The United States has adopted a "completely new approach" in Afghanistan and Pakistan, a top Obama Administration official has said, stressing al Qaeda will be denied a safe haven in the region.
"We have a completely new approach in Afghanistan and Pakistan where we are focused very concretely on disrupting and dismantling and defeating al Qaeda and denying it safe haven in Pakistan," the US Ambassador to the UN, Susan Rice, told the CNN in an interview yesterday.
"We need to defeat al Qaeda in Afghanistan and its extremist allies. We need to ensure that Pakistan is not operating as a safe haven from which al Qaeda and affiliated terrorists can attack us in the homeland," Rice said.

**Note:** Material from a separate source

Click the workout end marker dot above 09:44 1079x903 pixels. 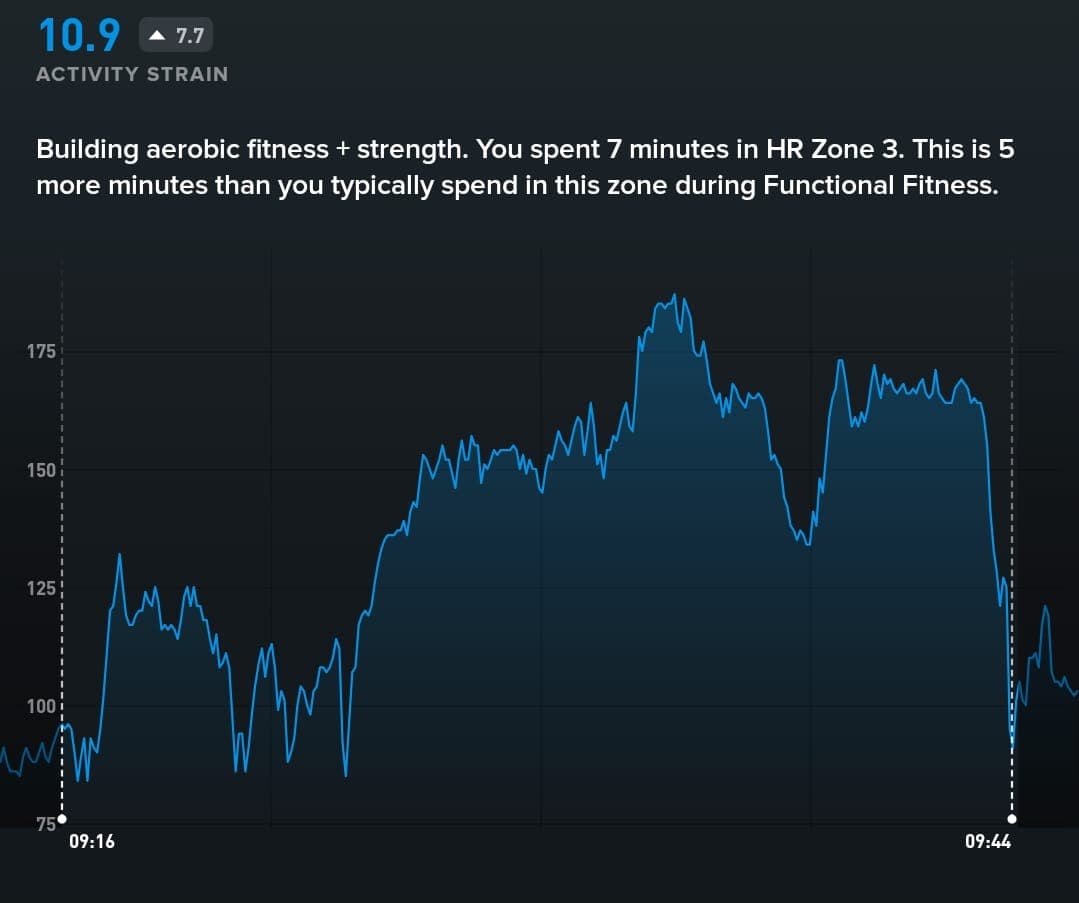pos(1012,819)
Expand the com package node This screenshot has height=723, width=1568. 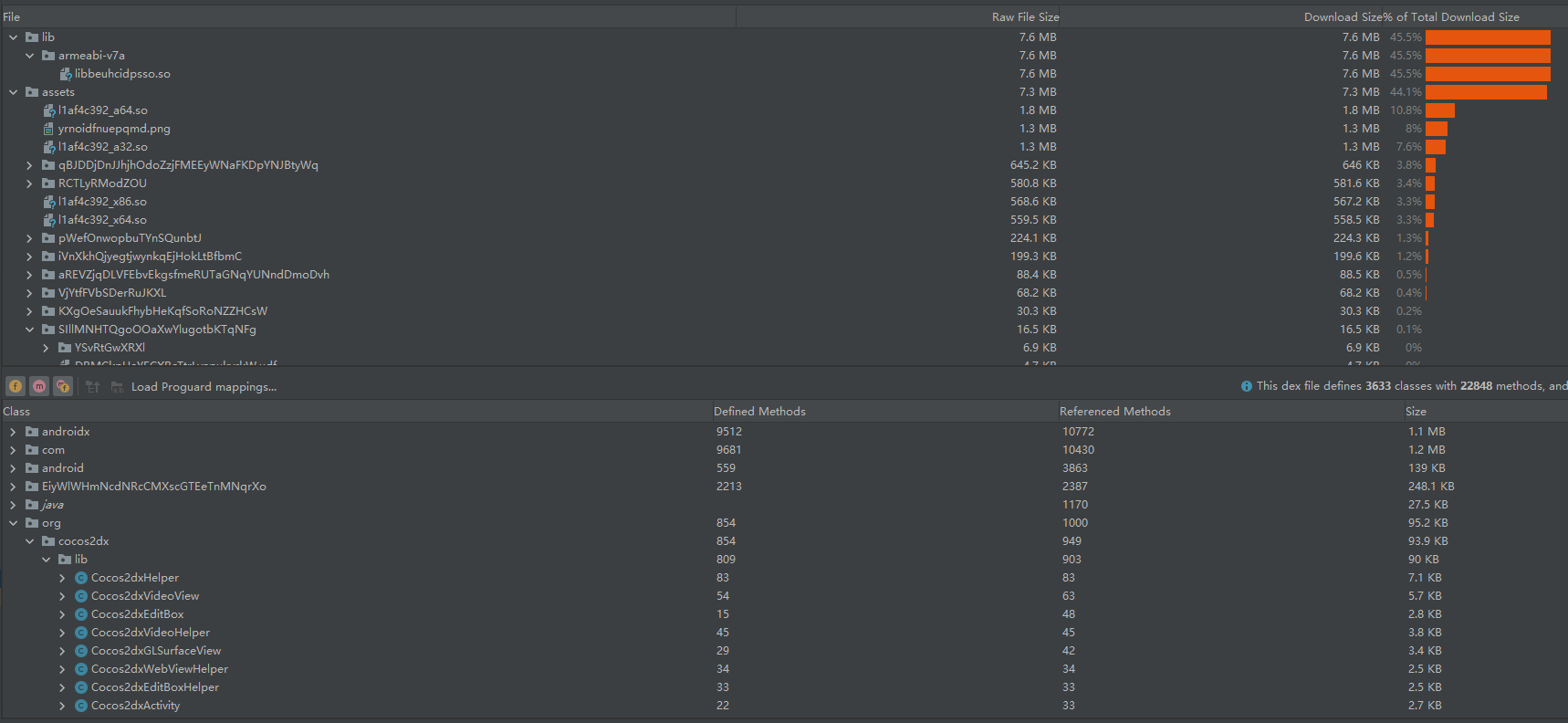pos(14,450)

"We have been very clear that we want to invest what is necessary to achieve that and do it as efficiently and quickly as possible," she said.
"The President has been very clear that we are going to measure our progress every step of the way. He has directed his national security team to put in place measurable metrics, as we call them, on a number of dimensions to be able to ascertain and determine whether we are meeting our goals," the diplomat said.
"We are on track to provide those metrics to Congress as planned in September. We've been consulting with them as we formulate them. So we're confident that we have a new strategy, that will be effectively implemented, that will help us be on course to accomplish the goal of dismantling and disrupting and defeating al Qaeda," Rice said.